Figure 2.

Interactions between HEK-secreted ApoE and physiological Aβ as determined by flow cytometry. A–C, characterization of Aβ secreted from the 7w and 7PA2 cell lines. Results from one representative experiment are shown in the plots. A and B, Aβ40 (A) and Aβ42 (B) concentrations in 15-fold concentrated CM from 7w and 7PA2 cell lines after SEC. The Aβ secreted from both cell lines forms mainly low to intermediate-molecular-mass complexes, but the size of those complexes ranges between 7–75 kDa. C, ratios of Aβ42/Aβ40 concentrations in the CM of 7w and 7PA2 cell lines. The ratio is higher for the 7PA2 than for the 7w line, suggesting that 7PA2 cells secrete proportionately more Aβ42. D, diagram illustrating the process of the experiment. First, ApoE is attached to Dynabeads. 2 h later, CM from the 7w or 7PA2 cell line is added to the ApoE–Dynabead complex. After overnight incubation, the 6E10 anti-Aβ antibody that was first conjugated to 650Dylight is added to the samples and incubated for 5.5 h before flow cytometry.

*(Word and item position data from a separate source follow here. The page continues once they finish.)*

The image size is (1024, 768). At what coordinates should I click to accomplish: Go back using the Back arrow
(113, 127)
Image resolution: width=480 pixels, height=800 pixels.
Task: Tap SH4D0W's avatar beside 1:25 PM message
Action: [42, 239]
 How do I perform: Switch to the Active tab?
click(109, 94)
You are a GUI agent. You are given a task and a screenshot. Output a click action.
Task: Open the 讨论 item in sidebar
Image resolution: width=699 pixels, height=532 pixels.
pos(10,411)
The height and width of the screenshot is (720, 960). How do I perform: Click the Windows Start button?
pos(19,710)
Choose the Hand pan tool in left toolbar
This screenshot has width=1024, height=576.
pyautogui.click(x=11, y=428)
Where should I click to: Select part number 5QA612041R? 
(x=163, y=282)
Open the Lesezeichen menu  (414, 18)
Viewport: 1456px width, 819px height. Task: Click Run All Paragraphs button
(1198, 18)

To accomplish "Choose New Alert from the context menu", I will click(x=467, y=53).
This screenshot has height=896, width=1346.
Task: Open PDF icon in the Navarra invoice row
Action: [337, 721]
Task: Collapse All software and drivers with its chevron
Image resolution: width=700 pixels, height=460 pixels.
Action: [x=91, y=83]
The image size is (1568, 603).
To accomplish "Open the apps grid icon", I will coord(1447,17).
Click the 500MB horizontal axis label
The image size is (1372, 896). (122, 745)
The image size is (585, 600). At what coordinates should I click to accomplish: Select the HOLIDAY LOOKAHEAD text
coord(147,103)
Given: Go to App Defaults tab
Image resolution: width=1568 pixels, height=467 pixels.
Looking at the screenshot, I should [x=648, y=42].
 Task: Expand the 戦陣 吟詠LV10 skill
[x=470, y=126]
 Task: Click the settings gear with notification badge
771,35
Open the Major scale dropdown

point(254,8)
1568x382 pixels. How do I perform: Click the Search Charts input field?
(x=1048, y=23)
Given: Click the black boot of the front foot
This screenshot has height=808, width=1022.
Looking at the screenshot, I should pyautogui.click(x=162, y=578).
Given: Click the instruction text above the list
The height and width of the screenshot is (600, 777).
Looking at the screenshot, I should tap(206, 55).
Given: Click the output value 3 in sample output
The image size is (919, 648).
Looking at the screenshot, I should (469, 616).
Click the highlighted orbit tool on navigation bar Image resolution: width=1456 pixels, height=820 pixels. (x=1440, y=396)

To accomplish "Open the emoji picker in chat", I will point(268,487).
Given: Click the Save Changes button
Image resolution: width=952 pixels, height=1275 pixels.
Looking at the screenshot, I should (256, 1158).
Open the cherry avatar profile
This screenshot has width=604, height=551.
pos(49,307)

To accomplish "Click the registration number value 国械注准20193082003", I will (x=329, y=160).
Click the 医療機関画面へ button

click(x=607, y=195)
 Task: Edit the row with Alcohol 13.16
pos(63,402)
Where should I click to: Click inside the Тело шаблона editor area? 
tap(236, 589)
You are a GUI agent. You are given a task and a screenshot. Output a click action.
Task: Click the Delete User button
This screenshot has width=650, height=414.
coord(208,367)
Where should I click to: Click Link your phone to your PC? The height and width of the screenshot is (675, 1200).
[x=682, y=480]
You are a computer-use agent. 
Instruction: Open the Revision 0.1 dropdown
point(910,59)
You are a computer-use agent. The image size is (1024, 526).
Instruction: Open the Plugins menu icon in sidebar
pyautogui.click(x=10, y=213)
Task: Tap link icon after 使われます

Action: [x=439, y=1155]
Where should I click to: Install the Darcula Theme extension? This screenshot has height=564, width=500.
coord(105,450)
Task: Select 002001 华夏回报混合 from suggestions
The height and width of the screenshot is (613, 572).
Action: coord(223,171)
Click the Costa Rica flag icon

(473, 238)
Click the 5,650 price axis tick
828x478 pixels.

E, plot indicating the Aβ/ApoE ratios for HEK-secreted ApoE incubated with 7w CM. E4 interacts more strongly than E2 and E3 with 7w Aβ. Number of independent experiments: E2, 24; E3, 24; E4, 23. F, plot indicating the Aβ/ApoE ratios for HEK-secreted ApoE incubated with 7PA2 CM. E4 interacts more strongly than E2 and E3 with 7PA2 Aβ. Number of independent experiments: E2, 20; E3, 20; E4, 20; Aβ42-E3-GFP, 5. In these plots, each dot represents the mean value from one independent experiment. The data were normalized to E3 before meta-analysis. Statistical analysis was done with one-way ANOVA with Tukey's post hoc correction. Mean ± S.D. is shown in the plots *, p ≤ 0.05.